I’m finally home after giving two speeches with Glennie and spending a week at McLean Hospital for more testing with Dr. Levy. Two weeks gone was too long, but I’m basking in the quiet once again. Last night, after finally getting home, I lit a fire in my woodstove, then walked outside my house in the dark and, with the creek as background music, reacquainted myself with the stars and the moon. The sweet, thick scent of smoke from the chimney wrapped around me. The huge snow-covered mountains looming above me glowed in the moonlight. I was home.
This past summer saw a new roof on my house. I can’t help but think in metaphor—that the new roof represents me, a woman who went from being severely mentally ill to being capable of living life almost unhindered by my disorder. My old roof was growing lichen, and pieces of the dark green shingles blew off whenever a wind picked up, which is often. Now, with my new roof, I welcome and even challenge the wind.
I no longer have the constraints of living with a husband or children. My last husband, Mark, and I officially divorced ten years ago and we remain friends, and my three children are now gone from my home. I protect myself from alcoholism and bipolar disorder by—obviously—avoiding alcohol and taking my medications. But I’ll always carry the shame of doing the things I did when I was drunk and unmedicated. I’ll always question my diagnosis. I think questioning the validity of being mentally ill plagues everyone who’s on the right meds and no longer feels symptoms. This questioning can lead to stopping medication unless you’re very careful and compliant. Even after writing this book and reviewing everything that happened to me, as well as undergoing all the weeks of testing at McLean with Dr. Levy, I asked Mattie one night when I was feeling good if she thought I really was bipolar. She responded with, “Are you fucking kidding me?” So there’s that!
I wouldn’t mind being manic again for a day, manic without the ugly parts, but I never want to be depressed again.
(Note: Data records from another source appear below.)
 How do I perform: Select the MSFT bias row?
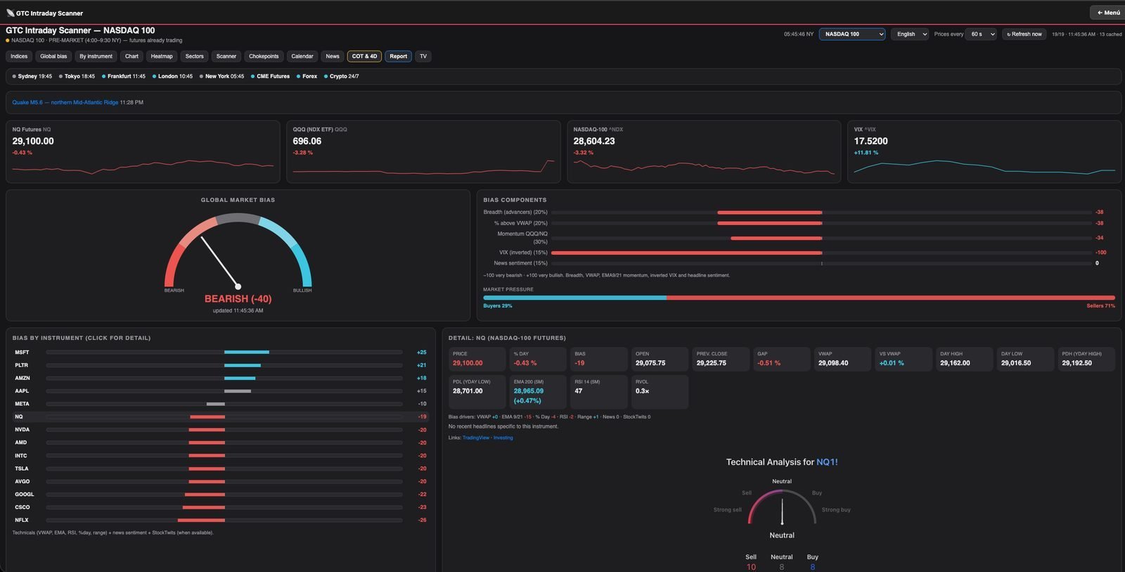(221, 352)
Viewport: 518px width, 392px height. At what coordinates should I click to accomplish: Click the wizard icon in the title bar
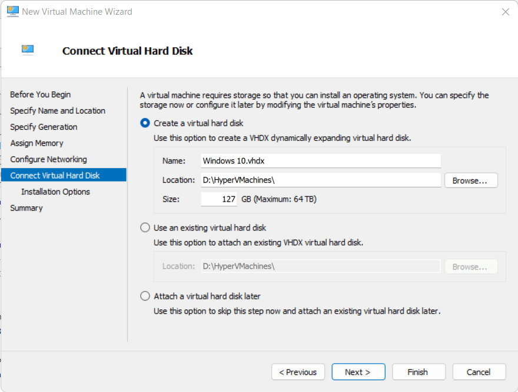[12, 11]
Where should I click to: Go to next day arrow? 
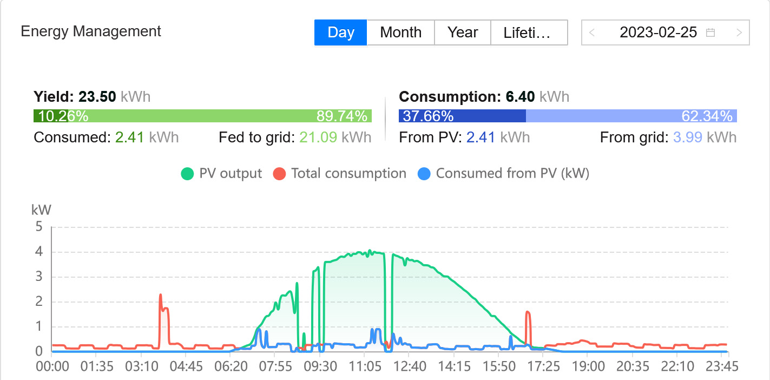coord(739,32)
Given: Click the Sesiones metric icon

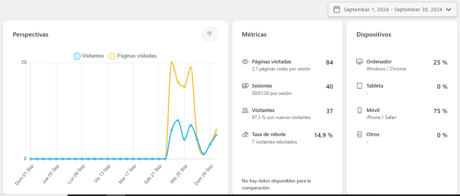Looking at the screenshot, I should click(245, 86).
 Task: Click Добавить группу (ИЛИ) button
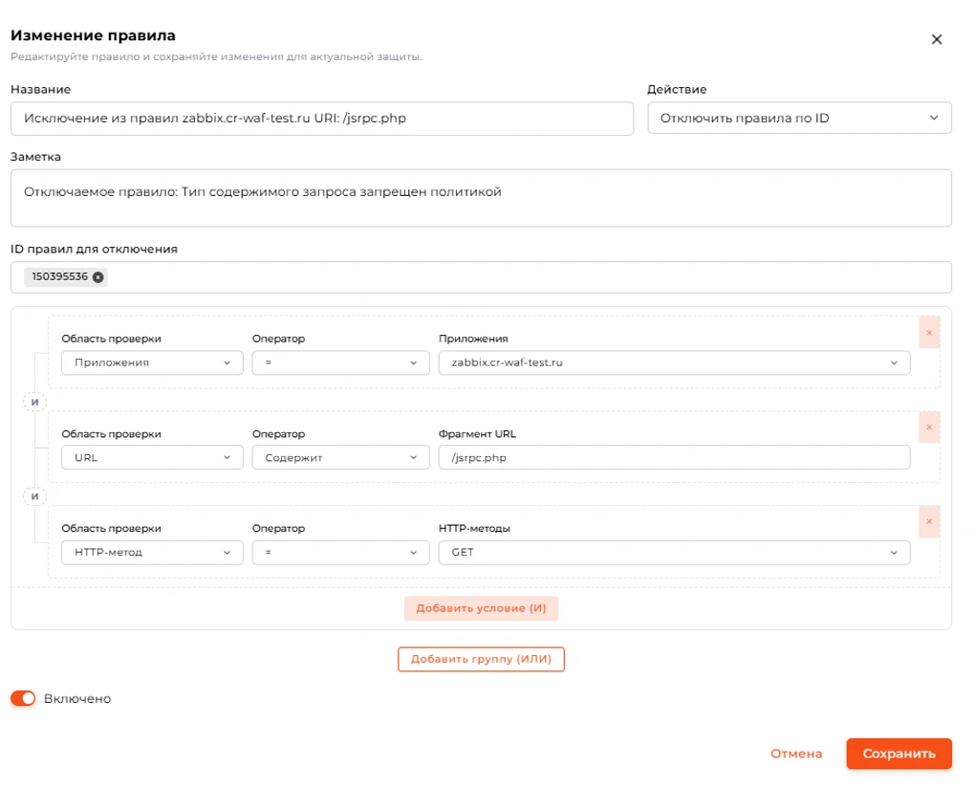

Losing mania because of fear of depression is a good thing. I don’t know if I’d make it through another depression, and that scares me. I have so much to live for these days and have managed to carve out a really wonderful life for myself.
My dog pack is up to four after rescuing a rat terrier named Rosco. He is my problem child, having suffered three abandonments, but I love him and will stick by him. Snitz rules the roost as the alpha, and only, female. She is my heart’s companion. She’s tiny at seven pounds but forceful, loving, and stubborn. She accompanies me on many of the trips I take to speak. She sits on the various podiums and never puts up a fuss. Snitz seems to absorb the angst I carry when I’m out in the world. She is classified as my Emotional Support Service Dog and is allowed to travel on my lap everywhere. I am grateful for her.
My life has been filled with sadness and loss, but I don’t concentrate on those things anymore—most of the time, anyway. I am alive. I have three wonderful children, I’m friends with my siblings and mother, and I have friends outside my family whom I cherish. What more could I ask?
I’m pleased to live alone, but there’s more to it than that. I not only protect myself from my mood disorder by avoiding alcohol and taking my medication, I also respect my conscious decision to remain mateless. This really isn’t much of a sacrifice, because I’ve had more relationships than most people have in three lifetimes. But I still look; I just don’t touch. And I still feel great relief when I look around my home and see only my things. The specter of being involved with a man and destroying another relationship strikes fear in my heart.
I can only dream about what it would have been like to live my early years with treatment. I can pine and feel the grief that comes from losing so much of myself in this lifetime, but then I’m questioning what is. I’m questioning reality and my faith, refusing to see what’s in front of my face. I’m grateful that we know so much more now and that people like Calen can get help early in their lives. I’m grateful to Glennie for her huge efforts to help end the stigma of mental illness, and I’m grateful to all the people with mental illnesses who have stood up to declare that they are ill in the face of such a stigma, both with and without the help of Bring Change 2 Mind.
But when all is said and done, it’s been my mom, Moo, who has stuck by me, even in my absence. As a mother I know what it feels like to know that I did the wrong thing as far as my children are concerned. I know, as a mother myself, how she must have been tortured by our absence in her life with Pop but I also know now that during those times I was in her heart, 24-7. I have no doubt about that. When she was with me, I felt especially loved. She was a fun mom and a cozy mom, a mom who read to me and cuddled with me, who brought me trays with food when I was sick, and who loved to laugh with me. And she helped save Calen’s and my lives with her unflinching generosity. Mom turned 90 this year. She’s frail and wisp-like now but her eyes and Yankee chin still show her spark, her determination, her love. I believe that when we each get close to passing from this life it’s the love we have nurtured in others that lights our way and makes our journey smooth. My mom will have a very smooth journey filled with extreme light. I love you, my Moo!
Resilience has allowed me to “put it all down,” to put all to rest. The four stages of grief are Denial, Anger, Acceptance, and Advocacy.
Now, when the final page is written, I can close this book and continue advocating for the mentally ill. It is my heartfelt wish that all of you join me.